** Begin **

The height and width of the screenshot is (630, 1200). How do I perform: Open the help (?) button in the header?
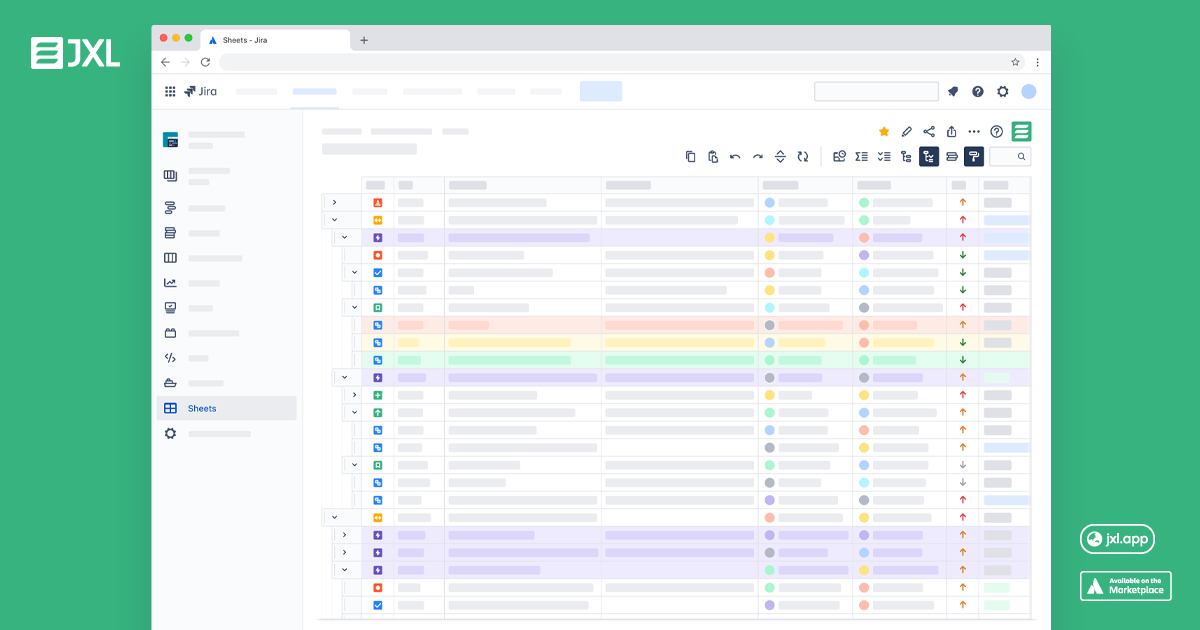[996, 131]
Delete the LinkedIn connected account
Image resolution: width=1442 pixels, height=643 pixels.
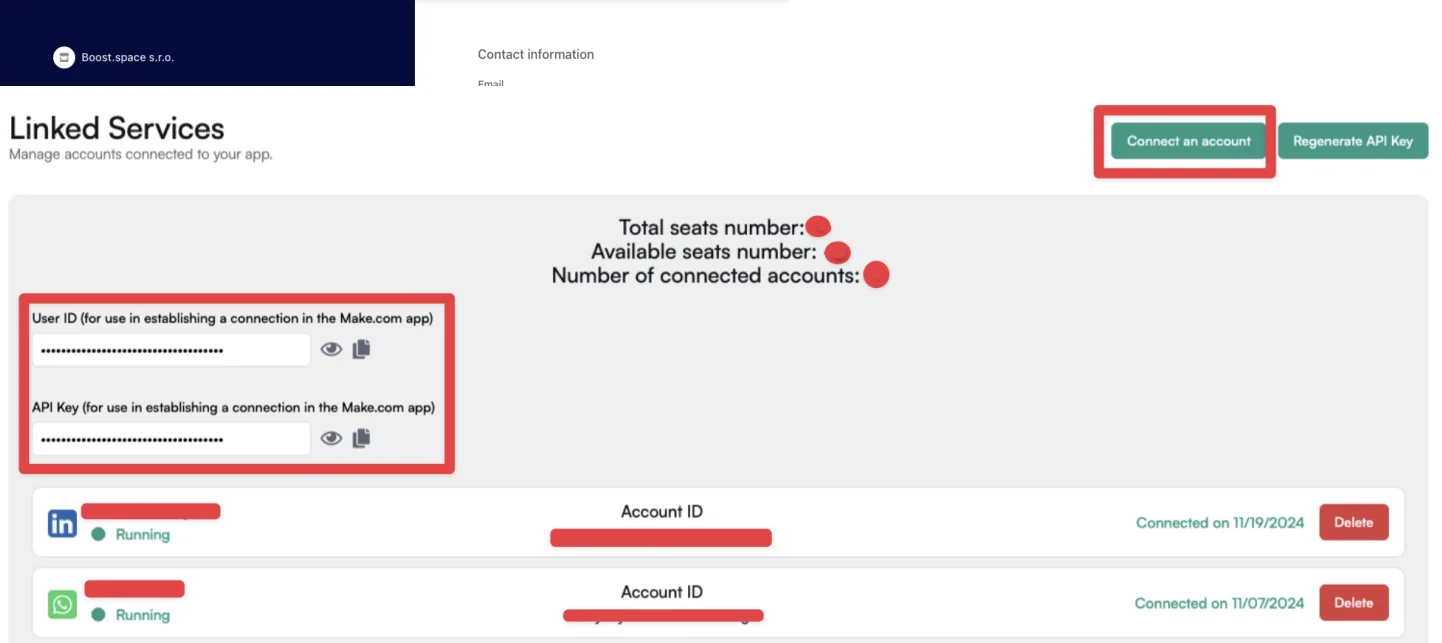click(1354, 522)
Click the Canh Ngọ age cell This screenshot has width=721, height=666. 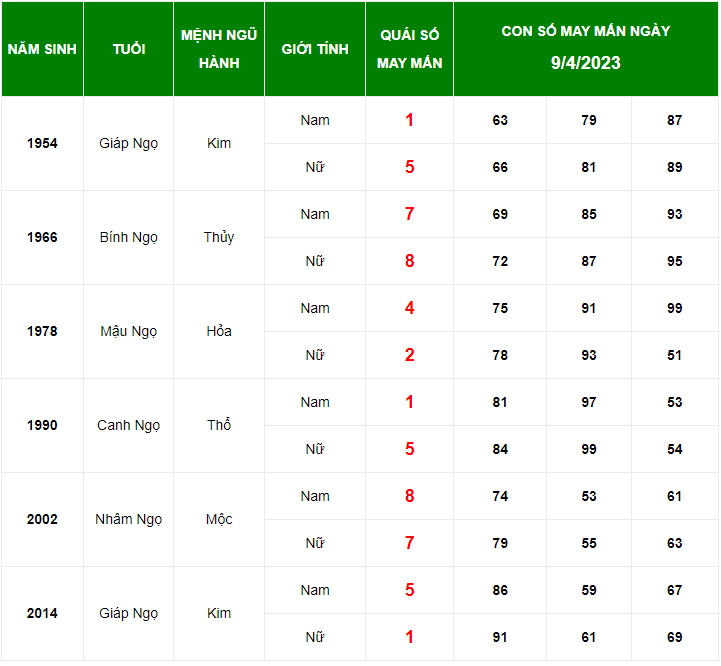click(128, 425)
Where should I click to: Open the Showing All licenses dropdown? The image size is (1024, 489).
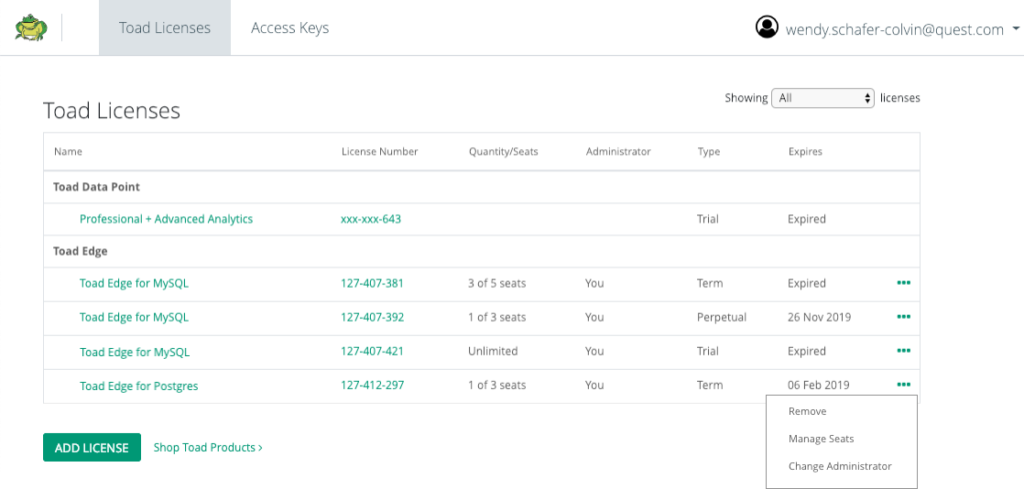(823, 98)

** End **

Starting with the line that contains "Where should I" and going on through the end of the material, write out every line again, requests included, shifting each coordinate in the answers up by 31. Leave the pictures out.

Where should I click to: Open the Showing All licenses dropdown? The image size is (1024, 489).
(854, 129)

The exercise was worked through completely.